Records from a dataset

[Start of section]

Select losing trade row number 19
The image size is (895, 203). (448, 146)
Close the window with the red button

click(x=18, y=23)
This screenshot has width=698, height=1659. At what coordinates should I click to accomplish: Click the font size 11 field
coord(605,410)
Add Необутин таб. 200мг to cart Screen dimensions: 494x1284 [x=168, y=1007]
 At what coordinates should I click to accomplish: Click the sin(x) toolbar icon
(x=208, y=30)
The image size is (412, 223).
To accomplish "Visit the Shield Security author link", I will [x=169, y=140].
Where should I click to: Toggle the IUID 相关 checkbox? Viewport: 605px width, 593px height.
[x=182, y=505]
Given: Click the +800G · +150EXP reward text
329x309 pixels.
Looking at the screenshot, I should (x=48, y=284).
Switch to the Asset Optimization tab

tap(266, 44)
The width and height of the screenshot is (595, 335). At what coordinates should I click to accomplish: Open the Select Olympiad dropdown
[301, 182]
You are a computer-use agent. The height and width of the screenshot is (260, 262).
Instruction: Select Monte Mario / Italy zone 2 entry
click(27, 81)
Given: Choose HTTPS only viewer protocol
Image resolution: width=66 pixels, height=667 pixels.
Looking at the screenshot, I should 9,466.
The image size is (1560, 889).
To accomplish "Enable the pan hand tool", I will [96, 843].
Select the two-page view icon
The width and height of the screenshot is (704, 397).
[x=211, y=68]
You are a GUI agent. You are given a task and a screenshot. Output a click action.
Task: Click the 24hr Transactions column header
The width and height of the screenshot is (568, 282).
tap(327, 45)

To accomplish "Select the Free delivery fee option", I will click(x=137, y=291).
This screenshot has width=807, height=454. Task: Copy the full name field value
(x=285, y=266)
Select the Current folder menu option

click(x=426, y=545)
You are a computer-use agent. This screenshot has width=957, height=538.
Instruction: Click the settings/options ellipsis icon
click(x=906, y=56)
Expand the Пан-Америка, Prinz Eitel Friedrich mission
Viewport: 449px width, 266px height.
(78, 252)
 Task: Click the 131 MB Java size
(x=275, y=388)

[End of section]

* _Required action_:
Restate the data word for word. Begin at its first line, end at the line that contains "The image size is (412, 223).", and include both.

* _Output for this task_:
Select losing trade row number 19
The image size is (895, 203). (448, 146)
Close the window with the red button

click(x=18, y=23)
This screenshot has width=698, height=1659. At what coordinates should I click to accomplish: Click the font size 11 field
coord(605,410)
Add Необутин таб. 200мг to cart Screen dimensions: 494x1284 [x=168, y=1007]
 At what coordinates should I click to accomplish: Click the sin(x) toolbar icon
(x=208, y=30)
The image size is (412, 223).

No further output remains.